Pilates for Pregnancy

There is no doubt that exercise makes us feel good. It is a form of stress release and helps us to feel more relaxed as well as keeping us toned and healthy. So why should we miss out just because we are pregnant?

For most women pregnancy is a wonderful experience and although it’s magical watching our bodies change, it can be difficult to deal with, especially if you are in good shape!

If you are used to exercising and keeping trim then seeing your belly (and other bits) expanding before your eyes can be upsetting and a little depressing to say the least. It’s almost like watching all your hard work go to waste! But it doesn’t have to be quite as daunting.

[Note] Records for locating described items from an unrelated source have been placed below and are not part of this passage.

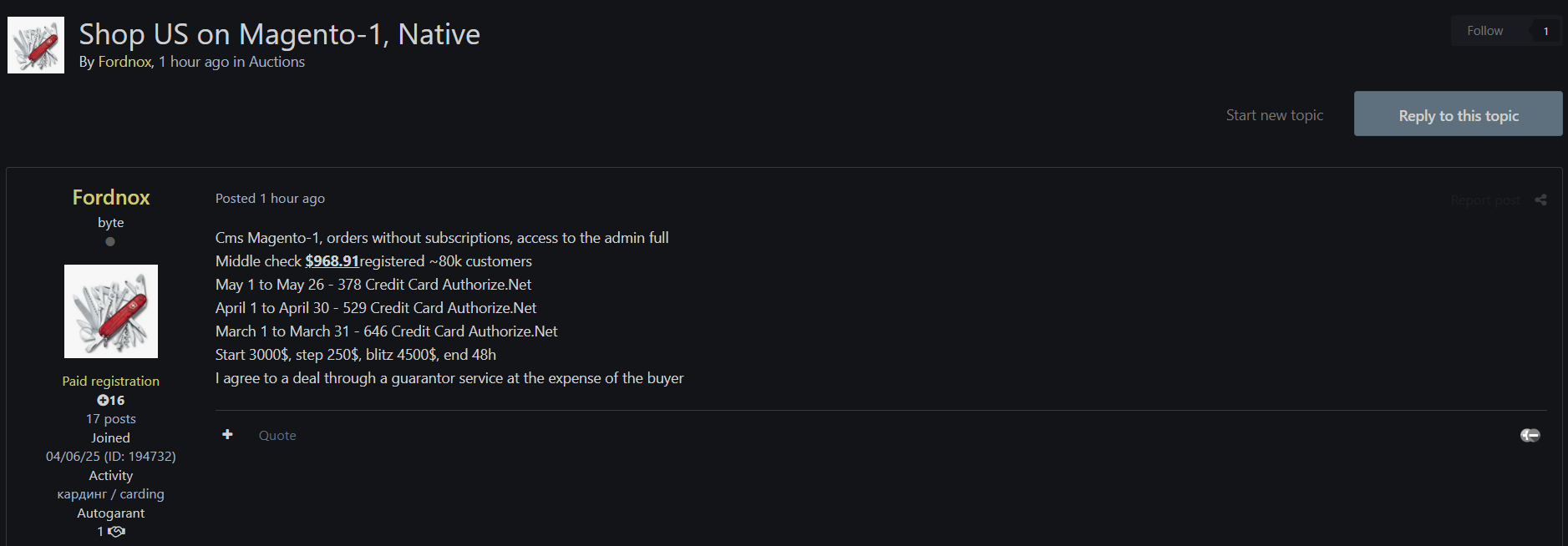Open the Auctions category link
This screenshot has height=546, width=1568.
point(277,62)
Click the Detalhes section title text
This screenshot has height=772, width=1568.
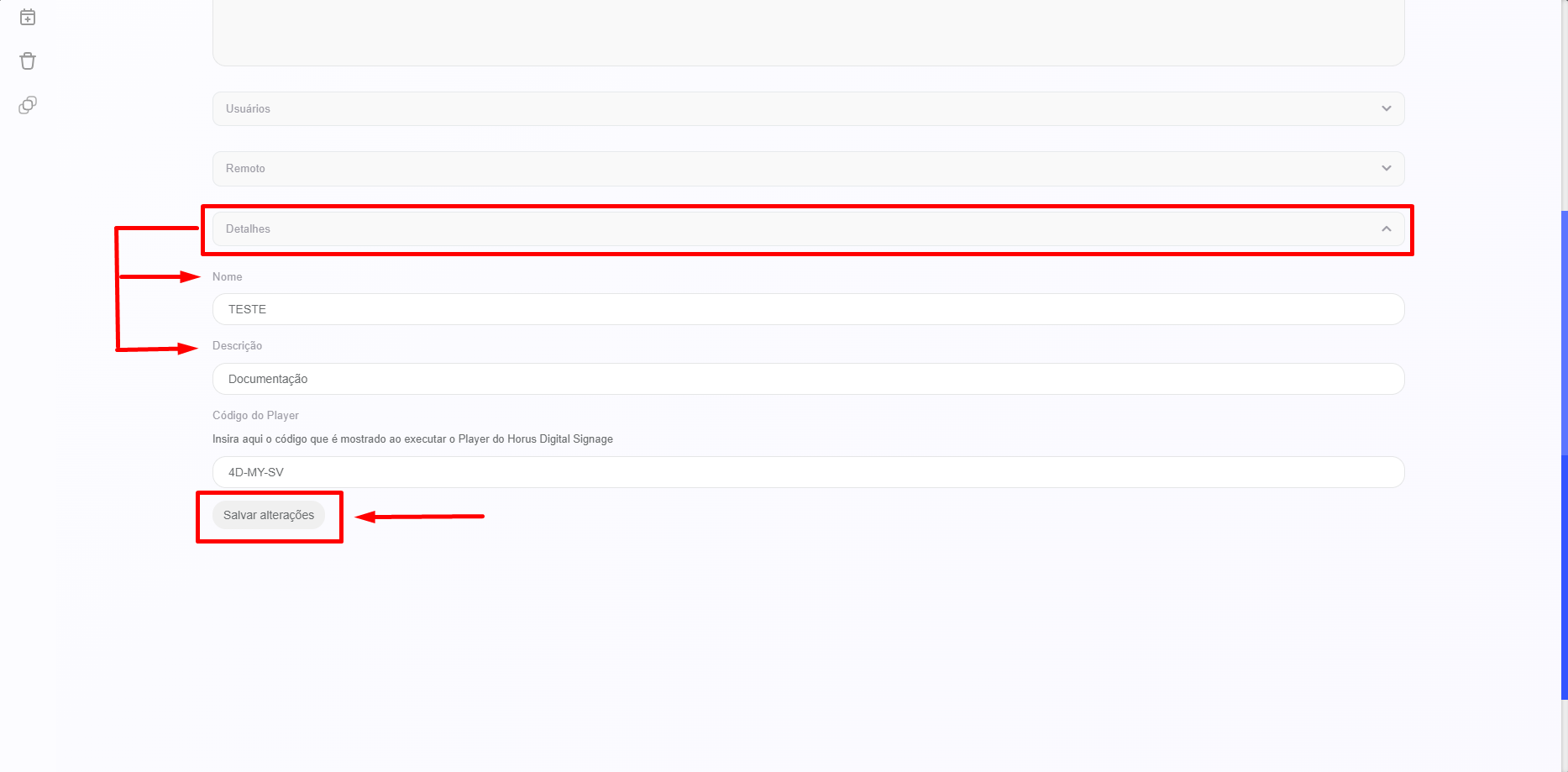coord(248,228)
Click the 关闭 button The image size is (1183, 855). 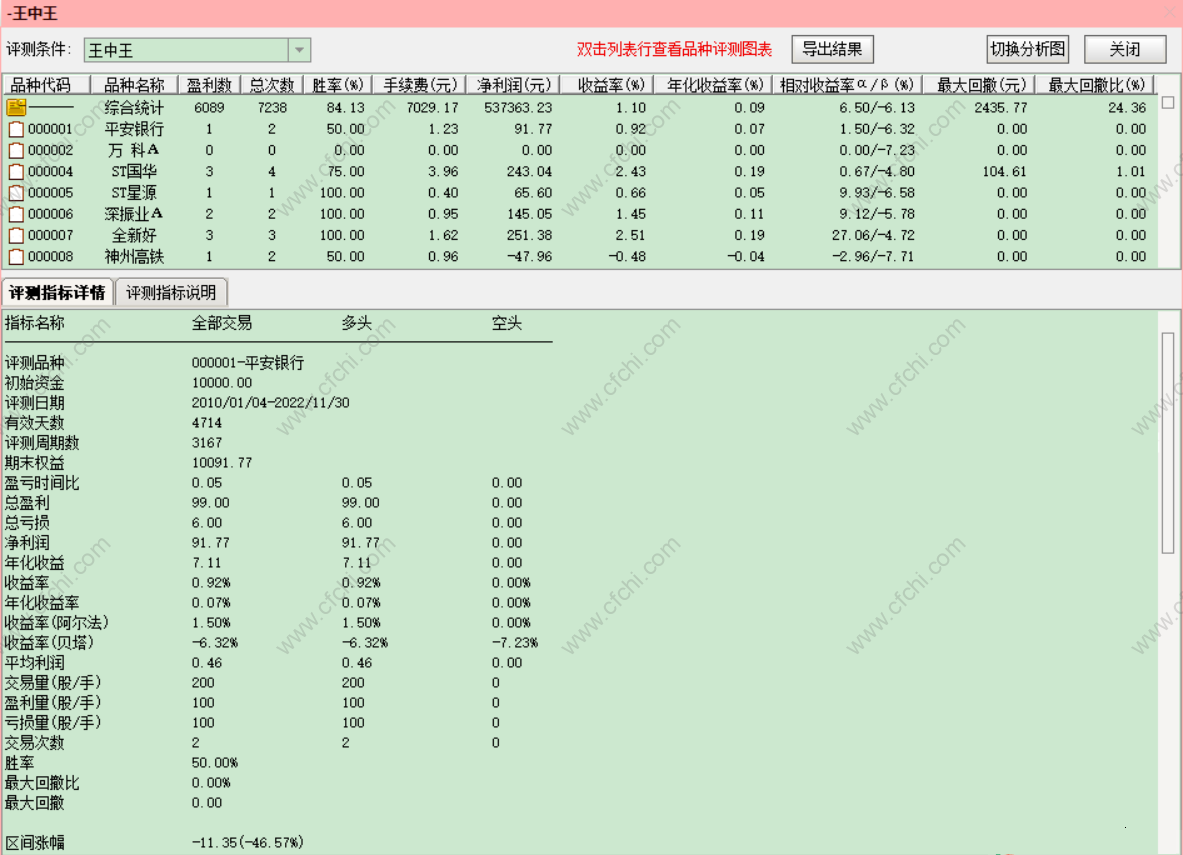pyautogui.click(x=1125, y=50)
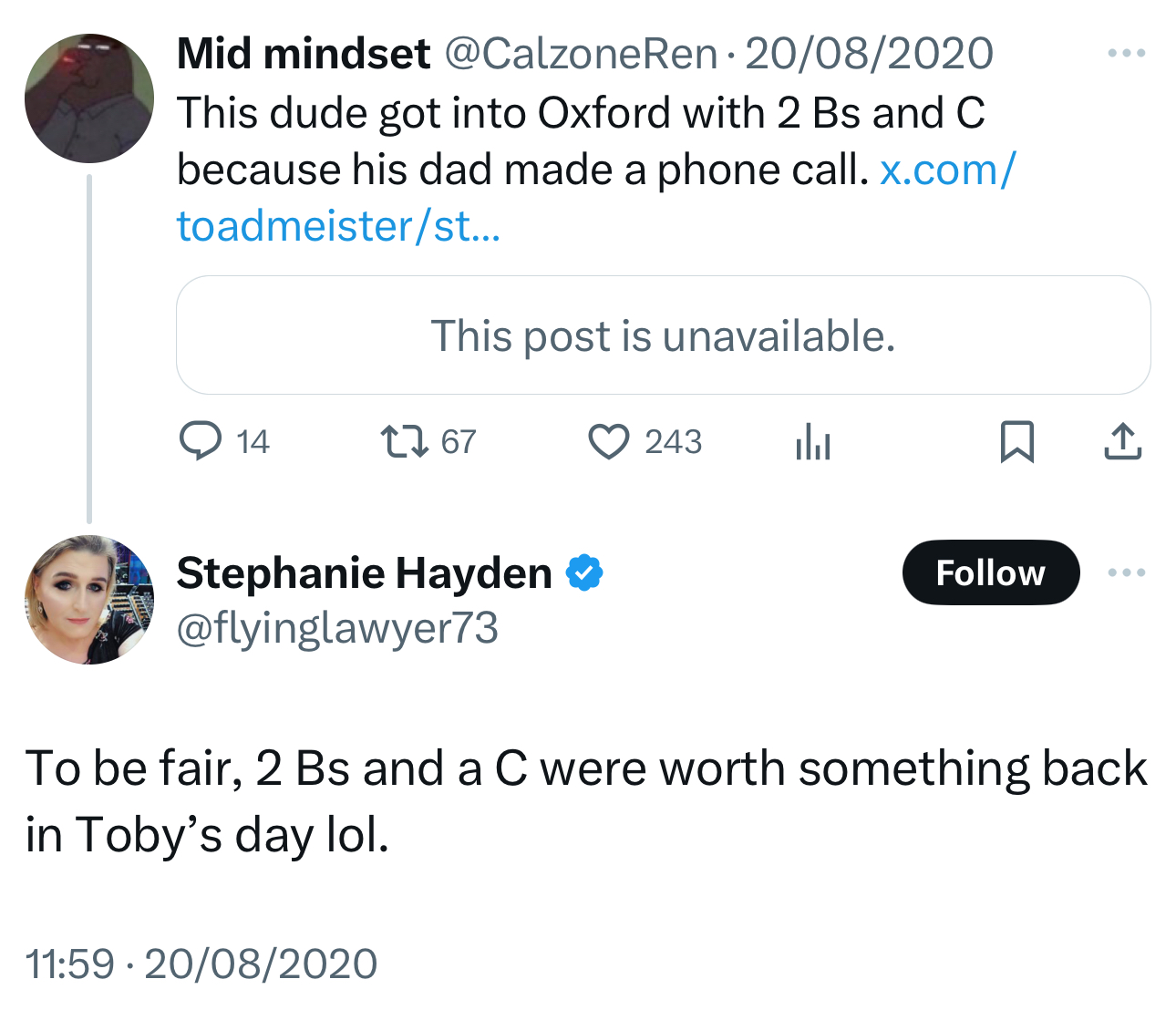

Some women are great at continuing with their everyday lives and exercise regimes, whilst others chose to take advantage of their ‘current situation’ getting their nearest and dearest to wait on them hand and foot, vowing not to lift a muscle and insisting on eating for at least two, possibly more!

Although it’s imperative to take it easier on our bodies whilst going through such a dramatic change, it is by no means an excuse to let ourselves go completely. After all, the weight you gain and the muscle tone you lose will only be harder to lose and tone up once the baby is born.

No Excuses!

There is no doubt that exercise makes us feel good, it’s a form of stress release and helps us to feel more relaxed as well as keeping us toned and healthy, so why should we miss out just because we are pregnant? The key is to adapt your work out regime to suit your ever changing bump, month by month.

Pilates Fan or Something New?

Pilates is most definitely one of the best and safest ways to keep in shape throughout pregnancy. If you are already a devoted Pilates fan, then it’s fine just to carry on. If Pilates is something that you would like to take up for the first time as a low impact exercise during your pregnancy, this is also fine, but it is recommended that you wait until your second trimester to begin.

Pregnancy Changes Us

As our bodies change during pregnancy we release the hormone relaxin which softens the ligaments that hold our bones together, making them easier to over stretch. If we over stretch our ligaments this can cause numerous skeletal problems and unbalance our alignment.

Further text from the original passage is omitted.